* _EXERCISE GOAL_
After locating the line with "The height and", set down that line and all the lines that follow it, unchanged, to the end of the records; omit the pictures.

* _AVAILABLE RECORDS_
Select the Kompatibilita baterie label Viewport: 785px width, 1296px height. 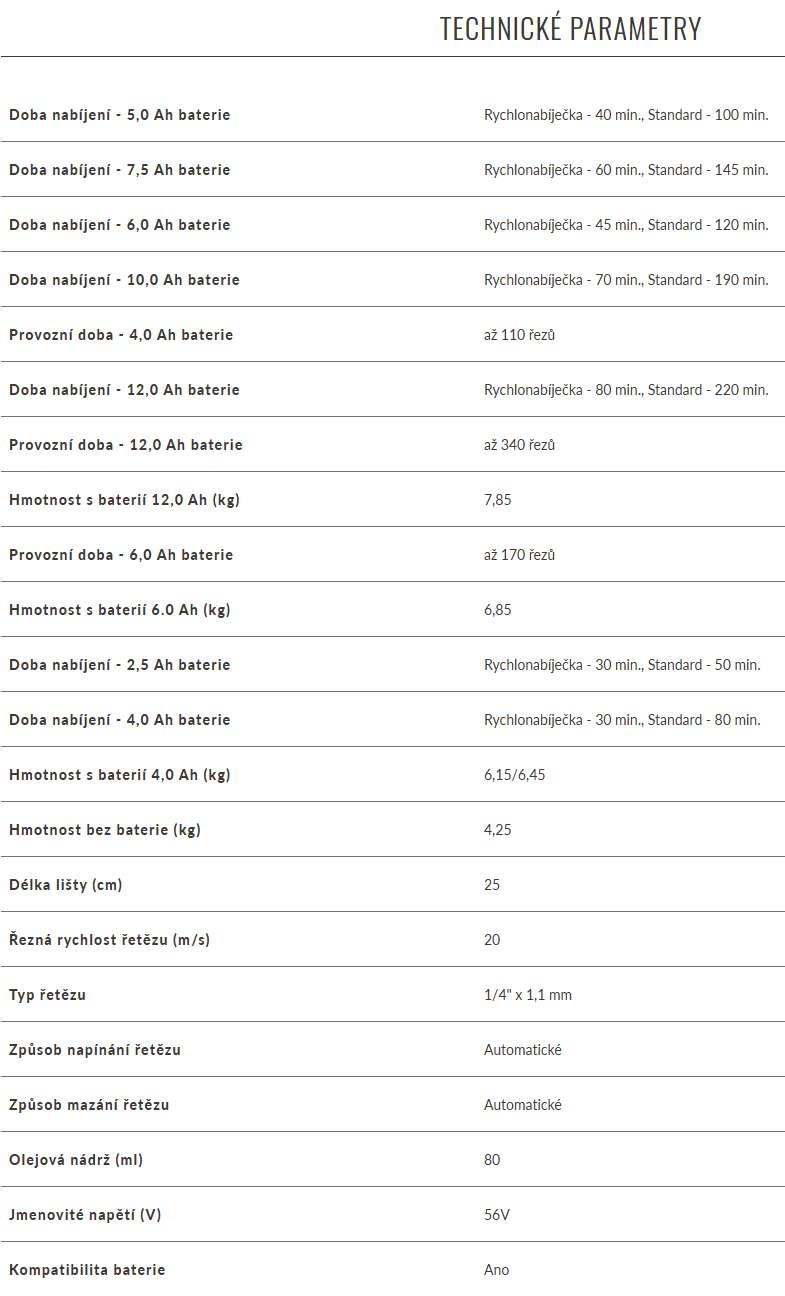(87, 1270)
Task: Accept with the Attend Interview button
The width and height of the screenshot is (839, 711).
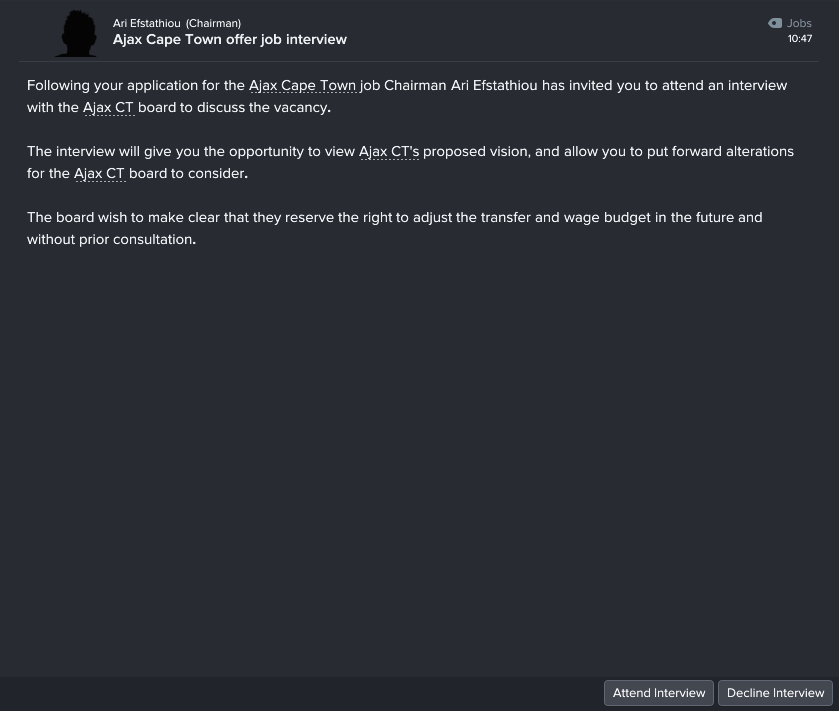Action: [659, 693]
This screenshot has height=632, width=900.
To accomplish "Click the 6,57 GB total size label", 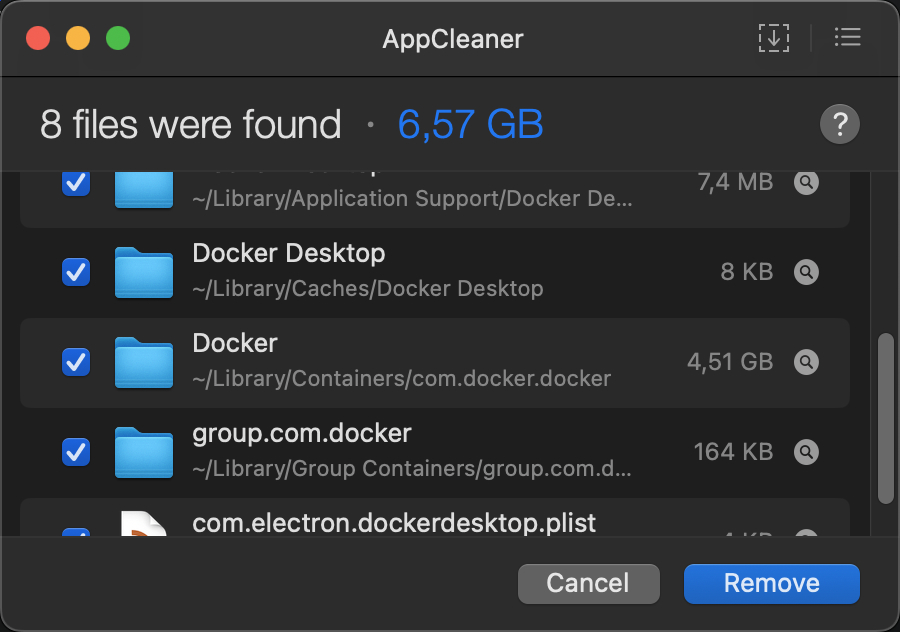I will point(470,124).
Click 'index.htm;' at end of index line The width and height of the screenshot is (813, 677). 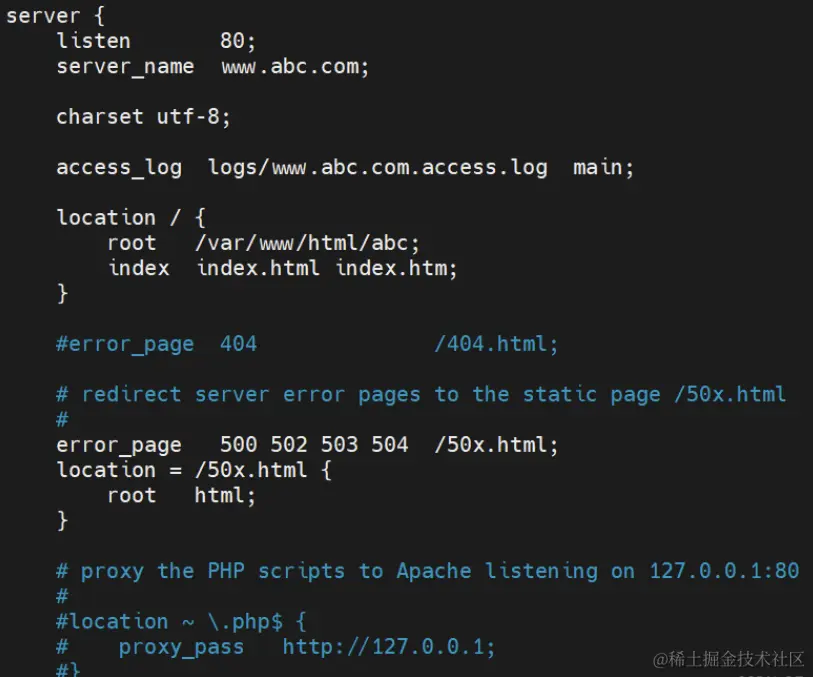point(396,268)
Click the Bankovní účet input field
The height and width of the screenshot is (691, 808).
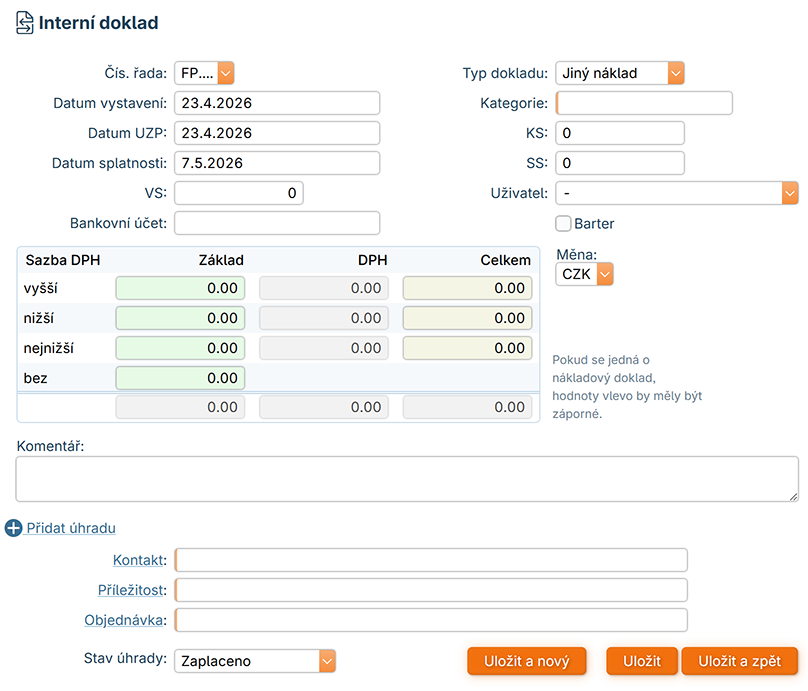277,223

* _YOUR RESPONSE_
The height and width of the screenshot is (691, 808).
277,223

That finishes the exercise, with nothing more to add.